**DIRECTIVE:**
Count the lines in the entries below that contain the string "Instruction", matching case exactly, and reply with only that number.

**SUPPLIED ENTRIES:**
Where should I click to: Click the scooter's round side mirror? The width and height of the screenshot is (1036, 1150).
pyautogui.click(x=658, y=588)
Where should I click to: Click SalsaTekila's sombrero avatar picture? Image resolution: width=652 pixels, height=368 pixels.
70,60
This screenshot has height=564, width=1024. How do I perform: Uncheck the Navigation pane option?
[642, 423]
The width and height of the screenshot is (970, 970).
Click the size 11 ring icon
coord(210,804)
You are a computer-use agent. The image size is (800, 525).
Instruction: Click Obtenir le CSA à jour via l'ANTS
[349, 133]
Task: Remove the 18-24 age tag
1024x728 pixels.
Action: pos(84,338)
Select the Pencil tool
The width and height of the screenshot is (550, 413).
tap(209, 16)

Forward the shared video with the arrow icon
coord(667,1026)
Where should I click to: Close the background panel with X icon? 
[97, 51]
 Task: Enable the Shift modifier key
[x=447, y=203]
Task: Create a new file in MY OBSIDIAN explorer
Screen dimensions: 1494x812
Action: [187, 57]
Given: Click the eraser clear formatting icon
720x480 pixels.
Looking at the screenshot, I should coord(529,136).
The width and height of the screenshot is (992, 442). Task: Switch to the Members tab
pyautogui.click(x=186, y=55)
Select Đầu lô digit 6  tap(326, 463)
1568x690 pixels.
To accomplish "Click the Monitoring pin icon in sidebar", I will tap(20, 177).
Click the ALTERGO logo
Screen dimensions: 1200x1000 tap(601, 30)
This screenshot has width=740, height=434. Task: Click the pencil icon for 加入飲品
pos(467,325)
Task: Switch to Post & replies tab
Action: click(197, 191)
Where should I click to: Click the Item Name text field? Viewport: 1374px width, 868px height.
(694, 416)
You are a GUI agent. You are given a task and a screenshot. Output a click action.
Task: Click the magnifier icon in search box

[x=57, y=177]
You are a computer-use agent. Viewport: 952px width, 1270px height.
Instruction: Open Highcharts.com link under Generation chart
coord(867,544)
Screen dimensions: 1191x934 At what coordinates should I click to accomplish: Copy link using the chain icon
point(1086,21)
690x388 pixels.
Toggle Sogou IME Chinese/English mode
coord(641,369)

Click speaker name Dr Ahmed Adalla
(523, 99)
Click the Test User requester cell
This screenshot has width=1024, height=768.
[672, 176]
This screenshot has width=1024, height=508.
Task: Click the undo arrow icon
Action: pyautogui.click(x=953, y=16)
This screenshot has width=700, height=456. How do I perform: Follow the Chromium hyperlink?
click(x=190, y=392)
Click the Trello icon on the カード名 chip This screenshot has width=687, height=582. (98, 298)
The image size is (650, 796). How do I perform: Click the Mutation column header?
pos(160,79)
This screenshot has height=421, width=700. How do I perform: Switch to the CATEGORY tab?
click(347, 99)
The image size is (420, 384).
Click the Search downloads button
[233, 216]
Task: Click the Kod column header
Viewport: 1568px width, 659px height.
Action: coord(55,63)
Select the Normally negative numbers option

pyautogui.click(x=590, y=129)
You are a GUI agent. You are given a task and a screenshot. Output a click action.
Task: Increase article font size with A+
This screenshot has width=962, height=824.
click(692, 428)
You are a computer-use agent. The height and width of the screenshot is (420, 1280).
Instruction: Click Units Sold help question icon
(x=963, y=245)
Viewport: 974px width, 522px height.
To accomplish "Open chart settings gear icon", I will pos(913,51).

**OUTPUT OF THE EXERCISE:**
3